Lord Garnier, the lawyer and ex-Tory MP who has been enlisted by the moderate caucus to provide legal advice on Sunak's new legislation, has confirmed that he will not vote for it when it reaches the House of Lords. He described the legislation, which is expected to meet fierce opposition from peers, as "extraordinary" and "nonsense", and said that using law to declare Rwanda is a safe country is "rather like a bill that has decided that all dogs are cats".

Sources close to Justice Secretary Alex Chalk and Attorney General Victoria Prentis, who are strongly aligned with the One Nation group, believe the pair would have resigned from their Cabinet roles had the Prime Minister gone any harder on ignoring international law.

Despite the concern, moderate MPs are minded to vote for the legislation at its Second Reading on Tuesday and then push for changes at committee stage, PoliticsHome understands.

One moderate Conservative said malcontents on the opposite wing of the party were the bigger immediate problem for the Prime Minister, and that No10 would spend the days leading up to Tuesday's vote trying hard to "depress" the number of right-wing rebels planning to reject the legislation. These MPs, many of whom want Sunak to take the highly-contentious approach of leaving the European Convention on Human Rights (ECHR), are concerned that the legislation will not block people launching individual legal challenges to stop being deported to the African country. Sunak has argued he has gone as far as he is able to without collapsing the deal.

### [Entries supplied]

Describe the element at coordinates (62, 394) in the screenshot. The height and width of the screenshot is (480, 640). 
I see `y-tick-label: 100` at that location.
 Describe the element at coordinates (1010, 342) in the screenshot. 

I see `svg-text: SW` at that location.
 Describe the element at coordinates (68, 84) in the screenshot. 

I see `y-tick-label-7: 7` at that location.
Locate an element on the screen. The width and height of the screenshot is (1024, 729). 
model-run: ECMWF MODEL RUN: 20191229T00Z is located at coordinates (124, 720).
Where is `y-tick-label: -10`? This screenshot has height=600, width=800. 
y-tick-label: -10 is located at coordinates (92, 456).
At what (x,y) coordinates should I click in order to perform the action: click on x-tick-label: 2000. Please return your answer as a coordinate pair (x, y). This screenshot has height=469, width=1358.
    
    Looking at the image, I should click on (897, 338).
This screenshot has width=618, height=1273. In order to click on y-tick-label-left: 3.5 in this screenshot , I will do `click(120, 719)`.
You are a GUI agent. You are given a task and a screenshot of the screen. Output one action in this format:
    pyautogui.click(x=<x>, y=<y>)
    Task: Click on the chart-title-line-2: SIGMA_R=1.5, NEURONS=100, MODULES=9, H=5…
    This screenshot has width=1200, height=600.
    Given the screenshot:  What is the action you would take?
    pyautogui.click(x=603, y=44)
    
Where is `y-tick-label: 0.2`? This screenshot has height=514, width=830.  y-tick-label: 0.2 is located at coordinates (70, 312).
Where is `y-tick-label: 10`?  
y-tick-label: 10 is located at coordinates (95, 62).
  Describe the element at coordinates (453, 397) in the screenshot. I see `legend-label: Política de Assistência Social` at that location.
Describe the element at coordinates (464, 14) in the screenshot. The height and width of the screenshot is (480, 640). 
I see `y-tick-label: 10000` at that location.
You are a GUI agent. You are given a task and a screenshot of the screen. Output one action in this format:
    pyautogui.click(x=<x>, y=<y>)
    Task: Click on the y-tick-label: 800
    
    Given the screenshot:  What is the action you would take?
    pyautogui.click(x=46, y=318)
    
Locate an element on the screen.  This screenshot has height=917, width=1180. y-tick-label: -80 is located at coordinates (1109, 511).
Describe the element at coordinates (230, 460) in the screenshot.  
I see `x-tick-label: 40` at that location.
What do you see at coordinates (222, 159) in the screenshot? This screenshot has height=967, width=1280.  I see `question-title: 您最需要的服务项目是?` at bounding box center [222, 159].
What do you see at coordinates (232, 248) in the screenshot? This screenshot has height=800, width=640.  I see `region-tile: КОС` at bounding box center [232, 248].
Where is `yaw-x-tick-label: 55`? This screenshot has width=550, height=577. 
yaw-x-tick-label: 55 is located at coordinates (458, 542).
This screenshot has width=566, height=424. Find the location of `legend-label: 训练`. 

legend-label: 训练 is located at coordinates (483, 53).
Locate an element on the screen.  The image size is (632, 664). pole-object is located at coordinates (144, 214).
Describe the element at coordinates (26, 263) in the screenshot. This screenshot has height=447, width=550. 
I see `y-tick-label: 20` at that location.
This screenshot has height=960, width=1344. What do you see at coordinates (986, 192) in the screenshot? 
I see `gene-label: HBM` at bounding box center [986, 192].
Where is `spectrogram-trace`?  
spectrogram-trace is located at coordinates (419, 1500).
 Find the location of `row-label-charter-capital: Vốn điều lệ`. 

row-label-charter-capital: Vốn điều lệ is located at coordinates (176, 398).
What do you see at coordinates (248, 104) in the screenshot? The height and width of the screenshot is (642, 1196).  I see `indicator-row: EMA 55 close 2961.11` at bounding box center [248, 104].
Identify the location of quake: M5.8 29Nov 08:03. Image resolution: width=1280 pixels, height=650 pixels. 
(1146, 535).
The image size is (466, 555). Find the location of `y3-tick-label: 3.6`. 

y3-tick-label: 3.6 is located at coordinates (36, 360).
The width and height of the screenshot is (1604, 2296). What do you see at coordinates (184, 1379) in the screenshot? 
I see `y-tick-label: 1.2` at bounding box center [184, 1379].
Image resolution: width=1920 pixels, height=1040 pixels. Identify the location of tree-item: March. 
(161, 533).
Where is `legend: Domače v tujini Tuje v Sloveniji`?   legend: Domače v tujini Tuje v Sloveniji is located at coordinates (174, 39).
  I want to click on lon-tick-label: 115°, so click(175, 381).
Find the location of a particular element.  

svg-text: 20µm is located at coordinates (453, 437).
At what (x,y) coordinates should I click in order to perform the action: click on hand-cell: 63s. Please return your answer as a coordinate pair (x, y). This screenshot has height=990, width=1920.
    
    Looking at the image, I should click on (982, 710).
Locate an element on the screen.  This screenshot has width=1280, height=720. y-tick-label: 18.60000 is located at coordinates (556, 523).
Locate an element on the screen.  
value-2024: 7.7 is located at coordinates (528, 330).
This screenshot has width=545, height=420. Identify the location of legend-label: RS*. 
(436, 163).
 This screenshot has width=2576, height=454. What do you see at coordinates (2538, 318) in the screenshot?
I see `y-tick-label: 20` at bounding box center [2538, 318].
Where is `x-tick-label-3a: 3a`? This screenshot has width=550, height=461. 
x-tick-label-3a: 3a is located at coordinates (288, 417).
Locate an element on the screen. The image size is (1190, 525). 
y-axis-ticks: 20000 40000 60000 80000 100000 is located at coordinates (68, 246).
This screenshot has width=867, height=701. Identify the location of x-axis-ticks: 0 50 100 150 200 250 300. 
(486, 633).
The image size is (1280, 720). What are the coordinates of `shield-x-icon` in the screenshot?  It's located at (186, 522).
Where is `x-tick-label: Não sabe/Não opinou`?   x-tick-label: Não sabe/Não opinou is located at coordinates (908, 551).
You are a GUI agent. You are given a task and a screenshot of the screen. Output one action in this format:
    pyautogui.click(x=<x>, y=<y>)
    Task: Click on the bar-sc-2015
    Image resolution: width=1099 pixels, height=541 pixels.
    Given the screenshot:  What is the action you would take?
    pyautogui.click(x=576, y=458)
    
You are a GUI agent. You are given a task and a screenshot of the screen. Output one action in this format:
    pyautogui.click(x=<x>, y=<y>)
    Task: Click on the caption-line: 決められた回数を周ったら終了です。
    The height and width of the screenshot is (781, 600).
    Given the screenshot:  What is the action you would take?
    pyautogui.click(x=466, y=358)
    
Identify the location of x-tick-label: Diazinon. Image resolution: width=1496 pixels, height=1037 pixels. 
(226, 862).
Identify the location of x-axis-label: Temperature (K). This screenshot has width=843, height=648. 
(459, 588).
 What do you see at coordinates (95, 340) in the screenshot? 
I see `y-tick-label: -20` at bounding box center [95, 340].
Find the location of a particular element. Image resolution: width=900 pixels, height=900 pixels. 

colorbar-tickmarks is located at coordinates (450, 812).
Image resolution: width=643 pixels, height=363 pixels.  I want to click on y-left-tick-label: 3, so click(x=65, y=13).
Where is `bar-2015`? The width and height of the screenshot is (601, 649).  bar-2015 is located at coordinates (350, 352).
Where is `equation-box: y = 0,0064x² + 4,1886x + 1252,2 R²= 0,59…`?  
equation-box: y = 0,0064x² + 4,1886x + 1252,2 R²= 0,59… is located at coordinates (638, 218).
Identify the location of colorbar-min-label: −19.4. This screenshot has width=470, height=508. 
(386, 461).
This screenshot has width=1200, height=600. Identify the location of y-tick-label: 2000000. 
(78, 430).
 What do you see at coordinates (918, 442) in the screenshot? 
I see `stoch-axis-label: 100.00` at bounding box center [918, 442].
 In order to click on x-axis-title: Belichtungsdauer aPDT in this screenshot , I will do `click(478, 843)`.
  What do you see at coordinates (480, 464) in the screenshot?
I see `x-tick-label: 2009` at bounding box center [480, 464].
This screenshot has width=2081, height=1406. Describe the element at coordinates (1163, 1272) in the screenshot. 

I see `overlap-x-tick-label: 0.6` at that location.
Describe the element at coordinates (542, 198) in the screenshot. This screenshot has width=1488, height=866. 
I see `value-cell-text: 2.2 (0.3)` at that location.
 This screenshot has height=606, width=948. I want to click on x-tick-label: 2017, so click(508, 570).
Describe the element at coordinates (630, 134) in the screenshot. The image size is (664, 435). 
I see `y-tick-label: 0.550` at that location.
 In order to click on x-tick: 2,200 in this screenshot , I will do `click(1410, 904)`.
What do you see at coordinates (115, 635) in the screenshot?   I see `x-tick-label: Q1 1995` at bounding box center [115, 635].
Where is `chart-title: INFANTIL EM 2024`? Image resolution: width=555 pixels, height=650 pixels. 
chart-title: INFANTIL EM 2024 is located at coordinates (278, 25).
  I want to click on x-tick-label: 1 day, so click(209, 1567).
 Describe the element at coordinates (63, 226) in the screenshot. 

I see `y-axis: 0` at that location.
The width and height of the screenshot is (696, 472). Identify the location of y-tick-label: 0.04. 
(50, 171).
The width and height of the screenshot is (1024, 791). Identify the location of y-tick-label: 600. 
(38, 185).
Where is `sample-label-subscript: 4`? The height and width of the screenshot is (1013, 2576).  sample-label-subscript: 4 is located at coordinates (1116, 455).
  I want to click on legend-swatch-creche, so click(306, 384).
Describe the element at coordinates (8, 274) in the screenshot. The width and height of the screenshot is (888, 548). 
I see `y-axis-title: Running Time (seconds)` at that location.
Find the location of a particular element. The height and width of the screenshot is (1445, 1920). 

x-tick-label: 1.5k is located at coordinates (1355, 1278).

### [Exercise requirements]
Please write down the part of the text on Sunak's Rwanda legislation starting with "Despite the concern, moderate" and going on through "collapsing the deal.", word for word.

### [Answer to this problem]
Despite the concern, moderate MPs are minded to vote for the legislation at its Second Reading on Tuesday and then push for changes at committee stage, PoliticsHome understands.

One moderate Conservative said malcontents on the opposite wing of the party were the bigger immediate problem for the Prime Minister, and that No10 would spend the days leading up to Tuesday's vote trying hard to "depress" the number of right-wing rebels planning to reject the legislation. These MPs, many of whom want Sunak to take the highly-contentious approach of leaving the European Convention on Human Rights (ECHR), are concerned that the legislation will not block people launching individual legal challenges to stop being deported to the African country. Sunak has argued he has gone as far as he is able to without collapsing the deal.